A Novel Hypothesis for the Role of Photosynthetic Physiology in Shaping Macroevolutionary Patterns

The fossil record and models of atmospheric concentrations of O-2 and CO2 suggest that past shifts in plant ecological dominance often coincided with dramatic changes in Earth's atmospheric composition. This study tested the effects of past changes in atmospheric composition on the photosynthetic physiology of a limited range of early-diverging angiosperms (eight), gymnosperms (three), and ferns (two). We performed physiological measurements on all species and used the results to parameterize simulations of their photosynthetic paleophysiology using three independent modeling approaches. Unique physiological attributes were identified for the three evolutionary groups: angiosperm taxa displayed significantly higher mesophyll conductance (g(m)), yet their stomatal conductance (g(s)) was lower than that of ferns. Gymnosperm taxa displayed low g(s) and g(m), but they partially offset their significant diffusional limitations on photosynthesis through their higher maximum Rubisco carboxylation rate. Despite their high total conductance to CO2, fern taxa lacked an optimized control of g(s), which was reflected in their low intrinsic water use efficiency.

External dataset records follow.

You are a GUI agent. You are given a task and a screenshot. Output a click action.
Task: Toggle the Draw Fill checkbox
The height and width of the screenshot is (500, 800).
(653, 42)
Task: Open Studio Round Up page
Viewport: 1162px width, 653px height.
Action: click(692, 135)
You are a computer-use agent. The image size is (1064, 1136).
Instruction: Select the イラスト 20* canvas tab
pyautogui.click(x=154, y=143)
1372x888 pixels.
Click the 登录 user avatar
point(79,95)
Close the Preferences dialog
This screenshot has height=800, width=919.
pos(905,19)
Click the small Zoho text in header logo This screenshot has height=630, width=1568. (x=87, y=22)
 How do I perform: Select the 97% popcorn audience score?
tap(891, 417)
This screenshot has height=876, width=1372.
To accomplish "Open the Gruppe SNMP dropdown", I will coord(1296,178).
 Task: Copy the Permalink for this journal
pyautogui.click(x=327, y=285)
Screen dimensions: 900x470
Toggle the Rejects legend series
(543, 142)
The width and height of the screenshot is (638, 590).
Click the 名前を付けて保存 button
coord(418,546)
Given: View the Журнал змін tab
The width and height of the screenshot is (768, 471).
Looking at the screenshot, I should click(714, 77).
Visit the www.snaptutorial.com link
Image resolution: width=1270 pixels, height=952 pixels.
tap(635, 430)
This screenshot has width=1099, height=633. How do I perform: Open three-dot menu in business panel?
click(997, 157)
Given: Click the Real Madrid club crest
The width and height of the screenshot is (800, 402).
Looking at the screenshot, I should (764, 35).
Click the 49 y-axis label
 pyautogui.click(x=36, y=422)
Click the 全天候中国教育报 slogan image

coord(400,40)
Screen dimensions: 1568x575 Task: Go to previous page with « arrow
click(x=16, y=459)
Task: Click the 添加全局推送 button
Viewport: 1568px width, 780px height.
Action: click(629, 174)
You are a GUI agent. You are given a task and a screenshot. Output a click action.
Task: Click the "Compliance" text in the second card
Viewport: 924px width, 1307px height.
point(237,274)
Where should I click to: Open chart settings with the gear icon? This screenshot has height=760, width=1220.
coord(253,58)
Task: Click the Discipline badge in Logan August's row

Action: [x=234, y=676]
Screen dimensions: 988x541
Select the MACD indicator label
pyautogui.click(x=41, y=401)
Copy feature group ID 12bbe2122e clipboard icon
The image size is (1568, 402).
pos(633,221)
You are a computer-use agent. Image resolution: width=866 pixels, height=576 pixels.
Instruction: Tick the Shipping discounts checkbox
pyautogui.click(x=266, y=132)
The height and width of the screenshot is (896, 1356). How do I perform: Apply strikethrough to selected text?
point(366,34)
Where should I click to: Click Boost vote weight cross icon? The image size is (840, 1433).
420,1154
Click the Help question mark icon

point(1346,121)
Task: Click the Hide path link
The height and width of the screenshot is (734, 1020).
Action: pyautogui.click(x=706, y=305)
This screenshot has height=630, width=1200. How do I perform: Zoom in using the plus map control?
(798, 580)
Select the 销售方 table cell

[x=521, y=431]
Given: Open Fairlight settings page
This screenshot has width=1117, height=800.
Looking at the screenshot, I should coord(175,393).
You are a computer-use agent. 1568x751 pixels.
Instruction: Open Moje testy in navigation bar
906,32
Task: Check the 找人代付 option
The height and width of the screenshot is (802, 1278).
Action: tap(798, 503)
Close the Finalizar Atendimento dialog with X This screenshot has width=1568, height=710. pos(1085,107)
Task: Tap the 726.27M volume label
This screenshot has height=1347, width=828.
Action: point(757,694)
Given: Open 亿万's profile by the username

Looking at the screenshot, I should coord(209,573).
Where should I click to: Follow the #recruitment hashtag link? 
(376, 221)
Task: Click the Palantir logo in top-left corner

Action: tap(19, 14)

Simulations of the photosynthetic physiology of ferns, angiosperms, and gymnosperms through Earth's history demonstrated that past fluctuations in O-2 and CO2 concentrations may have resulted in significant shifts in the relative competitiveness of the three evolutionary groups. Although preliminary because of limited species sampling, these findings hint at a potential mechanistic basis for the observed broad temporal correlation between atmospheric change and shifts in plant evolutionary group-level richness observed in the fossil record and are presented as a framework to be tested with paleophotosynthetic proxies and through increased species sampling.